Entretien avec Pussy Riot | «Tout le monde peut être une Pussy Riot!»

La grandeur du Théâtre Maisonneuve n’a rien ôté au caractère intime de la discussion tenue avec Sasha Bogino et Maria Alyokhina le 9 novembre dernier, toutes deux membres du très médiatisé groupe activiste Pussy Riot.

Avec Georges Stromboulopoulos aux commandes, la soirée a été savamment entamée par une projection résumée du plus récent documentaire du cinéaste russe Evgeny Mitta, Act & Punishment ; un projet dédié à l’histoire et aux idéaux prônés par les activistes aux balaklavas colorées.

Alexander « Sasha » Cheparukhin, activiste politique, directeur artistique et musicien russe, a toujours donné son appui au mouvement créé par les Pussy Riot. Il s’est joint à la discussion au fil de la soirée afin de mettre les mots sur la vision d’un acteur extérieur au mouvement, commentant la projection et accompagnant Sasha Bogino et Maria Alyokhina lors du panel.

 

Vers les médias

La création des Pussy Riot date de 2011, quand Nadezhda « Nadya » Tolokonnikova et Ekaterina Samutsevich se séparent d’un autre groupe d’activistes et d’artistes de performance, Voina.  Créant un mouvement d’art de performance inspiré des groupes punk et y mêlant activisme politique féministe, les deux femmes se lancent, performant des compositions de leur cru dans des endroits publics.

Maria Alyokhina se joindra au mouvement peu après le début de sa création.

À l’aube de la réélection de Vladimir Putin en 2012, les femmes ont dénoncé les agissements et les idéologies controversées de ce dernier par le biais de performances artistiques engagées.

La prière punk dans la Cathédrale du Christ-Sauveur en 2012 sera le point culminant de ces manifestations artistiques, faisant connaître le mouvement partout à travers le monde. Les arrestations qui suivent marqueront largement le paysage médiatique : Maria, Nadya et Yekaterina sont toutes trois arrêtées et condamnées à deux ans d’emprisonnement.

Après leur libération en 2014, le mouvement a perduré et le groupe a, entre autres, mis sur pied une agence de presse indépendante, chose rare en Russie vu le contrôle de la liberté de presse, nommé Media Zona.

 

La presse

Sasha Bogino, jeune journaliste travaillant pour Media Zona a tout de suite manifesté ses inquiétudes face à la présidence et possible réélection de M. Putin en 2018, mais aussi face à l’élection récente du candidat républicain Donald Trump.

«La propagande a changé en Russie depuis l’arrivée de M. Trump, on faisait passer les Américains pour les méchants, mais maintenant c’est tout le contraire», ajoute-t-elle après avoir soulevé l’idée que, ceux qui se ressemblent s’assemblent, pourrait être juste dans ce cas-ci.

La jeune femme de 21 ans est à l’antipode de ce que la société russe voudrait d’une personne de son sexe et de son âge, décrivant son parcours scolaire comme une série d’étonnements face aux intérêts de ses consoeurs.

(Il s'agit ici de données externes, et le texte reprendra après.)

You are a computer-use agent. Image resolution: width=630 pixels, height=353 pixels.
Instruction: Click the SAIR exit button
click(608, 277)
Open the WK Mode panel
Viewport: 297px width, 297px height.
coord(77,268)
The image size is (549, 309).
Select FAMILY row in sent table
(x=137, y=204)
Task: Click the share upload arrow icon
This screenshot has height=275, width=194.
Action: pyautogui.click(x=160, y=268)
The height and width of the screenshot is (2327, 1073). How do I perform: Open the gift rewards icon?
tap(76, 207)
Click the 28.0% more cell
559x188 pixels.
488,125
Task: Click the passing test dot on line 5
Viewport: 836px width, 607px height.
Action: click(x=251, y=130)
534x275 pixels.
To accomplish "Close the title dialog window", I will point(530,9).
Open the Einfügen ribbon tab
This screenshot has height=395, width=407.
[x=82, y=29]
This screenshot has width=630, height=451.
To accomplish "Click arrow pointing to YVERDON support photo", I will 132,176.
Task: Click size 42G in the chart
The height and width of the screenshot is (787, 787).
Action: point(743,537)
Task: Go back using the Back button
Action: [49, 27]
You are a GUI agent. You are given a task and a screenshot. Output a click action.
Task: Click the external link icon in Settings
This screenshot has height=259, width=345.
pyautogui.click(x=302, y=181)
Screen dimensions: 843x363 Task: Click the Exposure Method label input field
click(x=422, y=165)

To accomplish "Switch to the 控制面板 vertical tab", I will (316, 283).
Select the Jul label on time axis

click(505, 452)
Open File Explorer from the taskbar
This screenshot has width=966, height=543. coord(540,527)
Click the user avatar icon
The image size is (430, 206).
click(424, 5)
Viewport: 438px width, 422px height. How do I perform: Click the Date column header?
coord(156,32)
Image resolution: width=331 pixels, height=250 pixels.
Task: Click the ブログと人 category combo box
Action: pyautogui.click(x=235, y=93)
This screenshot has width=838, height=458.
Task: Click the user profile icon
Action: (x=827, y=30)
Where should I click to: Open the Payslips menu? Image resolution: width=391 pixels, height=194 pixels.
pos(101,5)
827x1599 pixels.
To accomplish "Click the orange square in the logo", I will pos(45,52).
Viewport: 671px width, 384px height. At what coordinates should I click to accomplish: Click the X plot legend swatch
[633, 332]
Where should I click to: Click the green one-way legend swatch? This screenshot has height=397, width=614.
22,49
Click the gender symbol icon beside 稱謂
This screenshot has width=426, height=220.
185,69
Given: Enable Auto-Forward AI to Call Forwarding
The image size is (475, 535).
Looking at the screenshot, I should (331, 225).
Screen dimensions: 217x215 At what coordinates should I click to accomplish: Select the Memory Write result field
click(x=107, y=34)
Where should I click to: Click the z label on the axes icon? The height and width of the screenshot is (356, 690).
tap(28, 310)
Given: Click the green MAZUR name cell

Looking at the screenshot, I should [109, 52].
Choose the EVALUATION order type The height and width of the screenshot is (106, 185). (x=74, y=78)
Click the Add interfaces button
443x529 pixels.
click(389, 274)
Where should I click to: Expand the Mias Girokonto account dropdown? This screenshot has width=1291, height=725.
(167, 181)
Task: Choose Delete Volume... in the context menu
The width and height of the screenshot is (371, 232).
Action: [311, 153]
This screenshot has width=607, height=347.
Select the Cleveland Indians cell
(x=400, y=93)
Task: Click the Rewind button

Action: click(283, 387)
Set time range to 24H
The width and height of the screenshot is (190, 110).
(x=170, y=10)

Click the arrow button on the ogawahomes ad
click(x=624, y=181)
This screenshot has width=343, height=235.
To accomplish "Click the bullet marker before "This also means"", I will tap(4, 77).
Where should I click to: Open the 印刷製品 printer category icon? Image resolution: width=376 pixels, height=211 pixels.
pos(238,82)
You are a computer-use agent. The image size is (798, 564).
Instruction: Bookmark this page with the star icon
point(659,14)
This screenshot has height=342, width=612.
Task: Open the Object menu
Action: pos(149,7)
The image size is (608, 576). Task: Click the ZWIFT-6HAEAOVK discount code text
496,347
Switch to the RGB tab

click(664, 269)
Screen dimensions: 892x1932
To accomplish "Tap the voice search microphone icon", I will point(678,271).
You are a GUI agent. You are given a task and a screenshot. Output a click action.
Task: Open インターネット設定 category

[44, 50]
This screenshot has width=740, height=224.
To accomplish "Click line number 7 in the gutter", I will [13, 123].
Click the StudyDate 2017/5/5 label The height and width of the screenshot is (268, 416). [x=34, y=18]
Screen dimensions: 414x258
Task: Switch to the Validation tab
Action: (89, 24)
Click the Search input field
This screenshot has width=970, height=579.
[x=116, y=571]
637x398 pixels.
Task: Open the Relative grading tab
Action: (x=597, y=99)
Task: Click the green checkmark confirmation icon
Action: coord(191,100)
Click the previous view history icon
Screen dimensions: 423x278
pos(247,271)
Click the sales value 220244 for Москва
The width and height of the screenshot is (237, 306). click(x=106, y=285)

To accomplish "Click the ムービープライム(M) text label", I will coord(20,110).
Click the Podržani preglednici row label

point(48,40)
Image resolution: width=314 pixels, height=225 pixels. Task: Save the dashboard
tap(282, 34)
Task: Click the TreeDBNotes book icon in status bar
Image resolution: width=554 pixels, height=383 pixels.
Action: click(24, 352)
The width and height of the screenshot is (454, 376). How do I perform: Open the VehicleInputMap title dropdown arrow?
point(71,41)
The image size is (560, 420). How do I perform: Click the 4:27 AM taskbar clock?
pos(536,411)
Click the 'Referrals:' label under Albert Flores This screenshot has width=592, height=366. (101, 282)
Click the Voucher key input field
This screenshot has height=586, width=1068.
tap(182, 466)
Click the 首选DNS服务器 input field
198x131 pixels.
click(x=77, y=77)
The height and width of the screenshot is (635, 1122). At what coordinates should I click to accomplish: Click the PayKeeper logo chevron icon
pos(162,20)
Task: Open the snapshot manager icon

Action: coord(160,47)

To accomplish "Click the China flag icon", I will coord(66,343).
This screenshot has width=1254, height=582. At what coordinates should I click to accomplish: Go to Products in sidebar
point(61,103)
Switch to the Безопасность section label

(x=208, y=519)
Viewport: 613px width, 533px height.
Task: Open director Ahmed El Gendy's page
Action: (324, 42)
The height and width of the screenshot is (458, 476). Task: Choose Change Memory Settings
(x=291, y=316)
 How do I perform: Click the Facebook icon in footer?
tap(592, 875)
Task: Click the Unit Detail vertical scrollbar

Journalisme cosmétique et chroniques beauté foisonnaient, alors qu’elle rêvait d’aller sur le terrain pour montrer la face caché du système carcéral et judiciaire russe.

La journaliste se spécialise maintenant dans la couverture des problèmes et de la situation générale en milieu carcéral, décrivant les prisonniers comme de vrais « esclaves ».

 

Le dire haut et fort

L’activisme tel que fait par les Pussy Riot mêle art de performance et engagement politique, perpétuant ainsi une tradition remontant à l’époque des Tsars. Les fous sacrés, comme ils étaient surnommés à l’époque, étaient des opposants au gouvernement qui ne se gênaient pas pour dire haut et fort leur désaccord, et ce, même à la royauté.  Plusieurs liens ont été tissés entre leurs pratiques et la manière de procéder des Pussy Riot.

La discussion s’est soldée sur une série de questions posées par l’auditoire.  Une femme dans l’audience a demandé comment il est possible de devenir membre, d’adhérer pleinement à l’idéologie promue par le groupe.  Masha Alyokhina a tout simplement répondu : « Tout le monde peut être une Pussy Riot ».

C’est en adoptant cette empreinte de féminisme, d’engagement politique et d’expression artistique, que l’on s’identifie au groupe. Selon les deux activistes, l’unité qui joint ces femmes n’a pas de frontières.